Question: I do not seem to have any luck when I use any type of compression fitting. They always leak. Am I doing something wrong?

Answer: As you really didn’t say how you are using the compression fittings, I really cannot tell you if you are doing something wrong.

There are however, some basic instructions for the use of compression fittings.

All compression fittings are made up of three parts, as shown in Figure 1.

compression fitting parts

Figure 1 - Compression fitting parts

  1. The body of the fitting.
  2. Ferrule (olive)
  3. Nut

The pipe that is being connected to the compression fitting has the ferrule placed over it and the nut is tightened compressing the ferrule between the pipe and the body of the fitting, hopefully making a leak proof connection for water or gas.

Because the ferrule must compress around the pipe, it is important that the pipe be clean and that there are no scratch marks on the pipe.
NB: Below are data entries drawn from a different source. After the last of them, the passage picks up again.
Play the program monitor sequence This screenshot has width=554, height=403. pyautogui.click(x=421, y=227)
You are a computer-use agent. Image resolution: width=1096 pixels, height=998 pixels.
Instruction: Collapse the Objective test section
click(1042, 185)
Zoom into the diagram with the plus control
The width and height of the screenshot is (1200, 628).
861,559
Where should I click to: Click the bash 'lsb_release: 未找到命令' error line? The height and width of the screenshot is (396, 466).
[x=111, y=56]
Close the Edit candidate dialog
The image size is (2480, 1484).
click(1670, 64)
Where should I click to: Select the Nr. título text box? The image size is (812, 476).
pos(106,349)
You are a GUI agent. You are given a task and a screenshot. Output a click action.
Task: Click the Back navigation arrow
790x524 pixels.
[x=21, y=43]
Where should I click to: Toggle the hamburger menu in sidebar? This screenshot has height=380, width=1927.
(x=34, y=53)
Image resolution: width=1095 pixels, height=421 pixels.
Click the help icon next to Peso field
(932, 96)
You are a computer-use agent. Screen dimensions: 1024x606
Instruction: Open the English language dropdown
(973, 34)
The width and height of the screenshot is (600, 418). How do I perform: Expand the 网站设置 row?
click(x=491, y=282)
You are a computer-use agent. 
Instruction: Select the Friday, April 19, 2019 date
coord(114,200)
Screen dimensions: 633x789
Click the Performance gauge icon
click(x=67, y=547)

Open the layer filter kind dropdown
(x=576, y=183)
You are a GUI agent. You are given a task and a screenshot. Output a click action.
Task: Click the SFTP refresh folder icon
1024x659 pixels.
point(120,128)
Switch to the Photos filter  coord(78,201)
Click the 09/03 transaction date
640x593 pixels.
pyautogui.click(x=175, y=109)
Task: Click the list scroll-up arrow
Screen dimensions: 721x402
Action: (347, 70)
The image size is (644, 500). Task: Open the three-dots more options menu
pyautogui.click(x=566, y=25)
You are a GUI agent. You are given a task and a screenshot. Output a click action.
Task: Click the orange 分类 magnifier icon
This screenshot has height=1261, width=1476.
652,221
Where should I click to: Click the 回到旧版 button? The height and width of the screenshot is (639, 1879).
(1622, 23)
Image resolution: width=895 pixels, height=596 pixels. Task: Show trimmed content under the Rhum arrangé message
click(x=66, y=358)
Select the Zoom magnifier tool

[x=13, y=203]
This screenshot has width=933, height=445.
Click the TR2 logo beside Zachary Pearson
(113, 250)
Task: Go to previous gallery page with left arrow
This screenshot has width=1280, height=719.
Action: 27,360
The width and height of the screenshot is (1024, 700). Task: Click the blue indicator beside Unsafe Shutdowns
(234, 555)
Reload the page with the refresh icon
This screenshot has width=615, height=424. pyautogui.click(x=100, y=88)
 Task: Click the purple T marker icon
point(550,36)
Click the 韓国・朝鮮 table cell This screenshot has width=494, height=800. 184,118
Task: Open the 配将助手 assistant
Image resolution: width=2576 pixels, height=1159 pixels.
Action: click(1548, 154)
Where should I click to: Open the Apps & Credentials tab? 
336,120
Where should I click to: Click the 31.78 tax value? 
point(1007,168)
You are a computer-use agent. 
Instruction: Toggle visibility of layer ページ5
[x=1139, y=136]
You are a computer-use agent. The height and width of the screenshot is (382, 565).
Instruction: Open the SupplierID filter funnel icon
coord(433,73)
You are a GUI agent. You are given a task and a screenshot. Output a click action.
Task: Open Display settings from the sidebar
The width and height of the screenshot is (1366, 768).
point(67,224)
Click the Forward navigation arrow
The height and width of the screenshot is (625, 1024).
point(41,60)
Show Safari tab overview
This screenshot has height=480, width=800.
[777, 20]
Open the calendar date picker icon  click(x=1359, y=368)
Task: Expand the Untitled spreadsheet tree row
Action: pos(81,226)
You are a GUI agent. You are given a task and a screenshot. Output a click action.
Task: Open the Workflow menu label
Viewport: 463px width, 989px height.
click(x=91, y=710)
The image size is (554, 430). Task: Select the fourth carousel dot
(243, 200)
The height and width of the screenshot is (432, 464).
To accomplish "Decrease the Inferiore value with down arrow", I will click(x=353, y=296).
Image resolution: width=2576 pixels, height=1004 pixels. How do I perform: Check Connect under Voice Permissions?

Having a dirty pipe and/or scratches is the most common failure for compression fittings.

When tightening the nut it is also important that the body of the fitting be held in position so that it does not turn as the nut is being tightened. Many compression fittings have a hex fitting cast into the body to make it easy to put a wrench on the body and hold it in position when tightening the nut.

Another common mistake is to reuse old ferrules. Ferrules cannot be reused once they have been compressed.

It is also important that you use the correct type of compression fitting for the pipe material that you are attempting to join.